In April, the farmers held a 150-day peaceful protest on their farms. On April 30, following a PIL filed by the Bar Association of Ranchi, the High Court ordered the government to “to secure the construction of the buildings of the educational institutions within 48 hours.” Three farmers — Mundri Oraon, Dashmi Kirketta, and Poko Tirke — died of heatstroke while sitting on protest on the fields in the blistering May sun. When the High Court dismissed the farmers’ application to review the government’s 1957 land acquisition claim, they approached the Supreme Court. But the Supreme Court declined to hear their special leave petition, saying that in this matter of land acquisition of 1956-57, it was not inclined to interfere in the High Court orders
Six students of the legal aid clinic of the NUSRL have since become intervener-petitioners in the case. They have submitted research showing that the Nagri village has poor quality soil that does not yield more than “1.98 grams rice per person per day,” disputing the farmers’ claim that agriculture was their primary sustenance. Lauding the NUSRL students’ “valuable data” and citing that the NUSRL had already paid Rs. 75 lakh in rent, the High Court, on September 11, ordered the State government to “clear the construction in the administrative side within two weeks.”

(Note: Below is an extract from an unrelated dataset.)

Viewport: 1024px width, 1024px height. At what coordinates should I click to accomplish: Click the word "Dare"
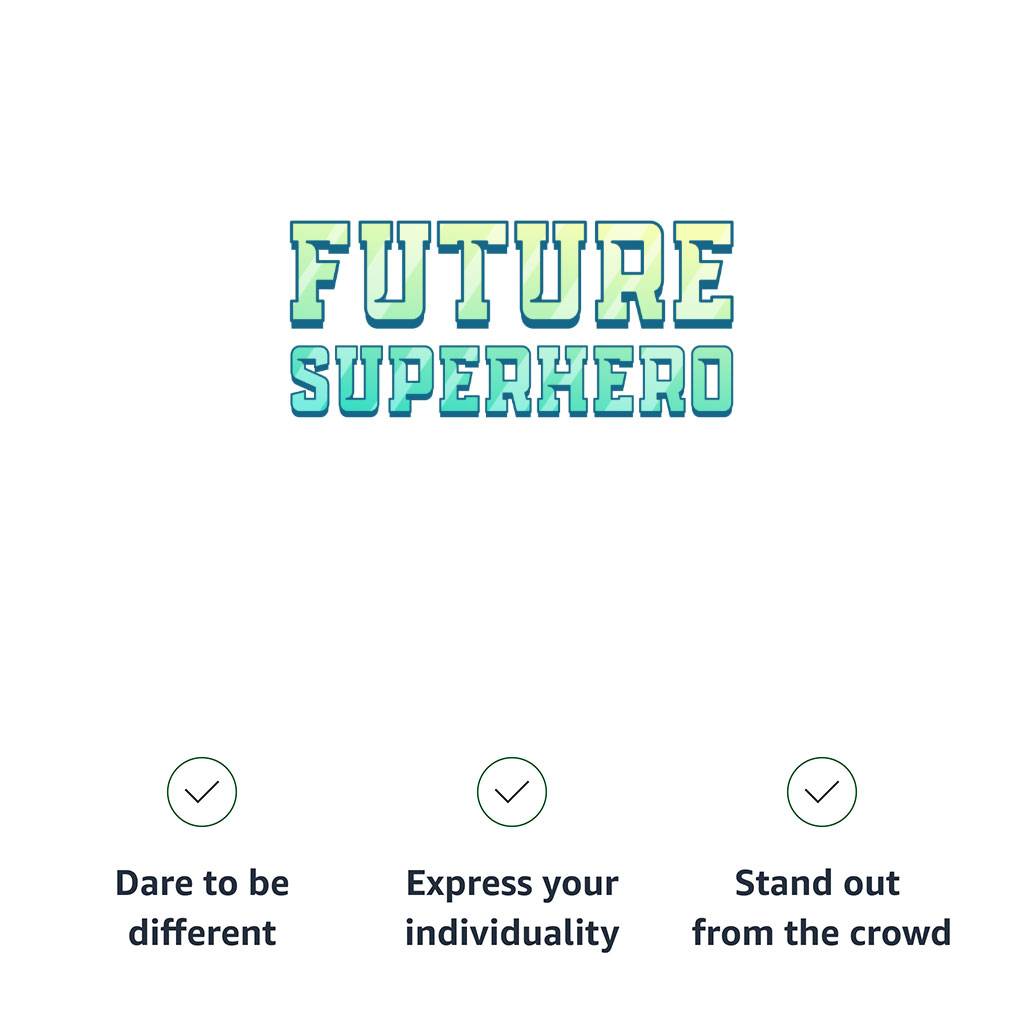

“There is no such unit as ‘gram per person per day’ for measuring soil fertility. Only 15 per cent of land in Jharkhand supports more than one crop and Nagri village is one such area. Because it lies by the Jumar river, farmers grow hybrid paddy, wheat, gram, and even vegetables,” said a senior scientist in the Agricultural Extension department of the Birsa Agricultural University.
Farmers are the backbone of our economy, we cannot disregard them. There seems to be a lot of confusion over who is the owner of this land. We are considering an alternative plot of land in Namkum,” said IIM Director M.J. Xavier.

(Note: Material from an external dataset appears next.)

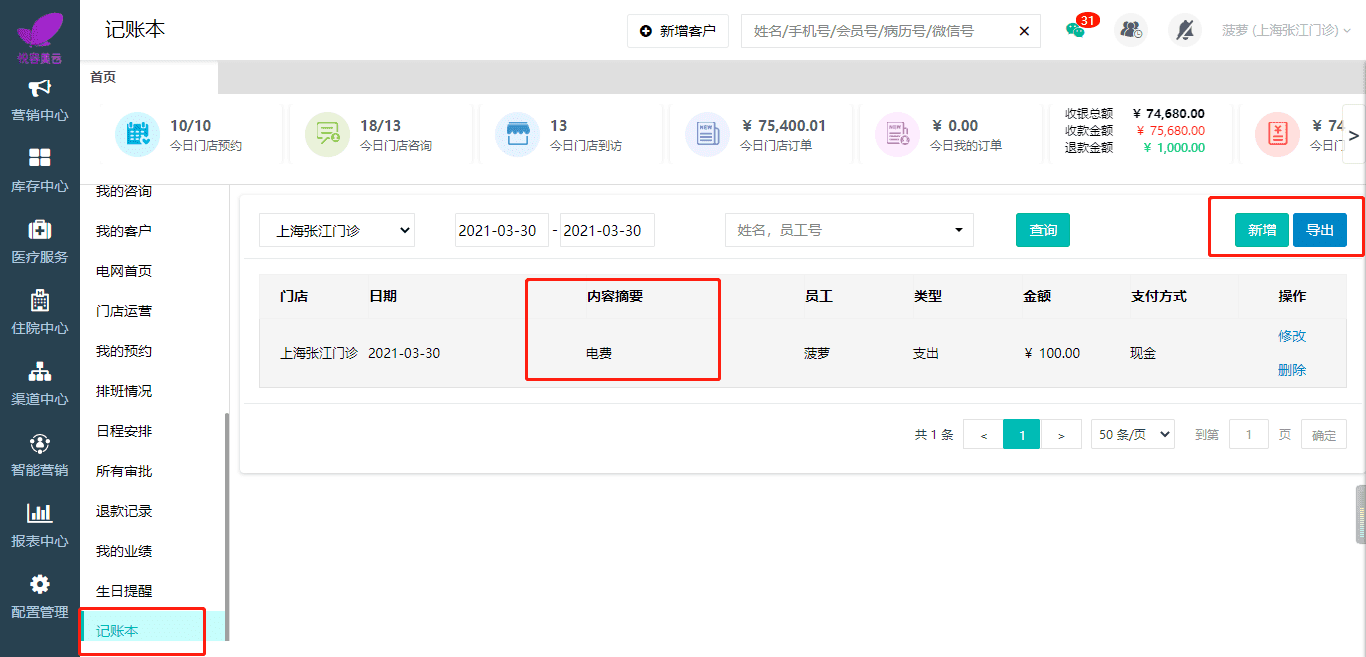This screenshot has width=1366, height=657.
Task: Open 配置管理 gear icon
Action: pos(40,585)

“We will reap this harvest and plough the land again to sow gram and mustard. If the government tries to stop us, they should prepare for our response too,” said Vikas Toppo (35), who has emerged as one of the main leaders in the Nagri Bachao Samiti.“There are five-six families willing to act like dalals [middlemen] of the government or even real estate companies, but the village does not support them,” says Toppo, against whom the police have registered three cases in the course of the agitation. Toppo says he studied zoology for two years in the Ranchi University but graduated in arts. He spent some months in Delhi preparing for the civil services exam.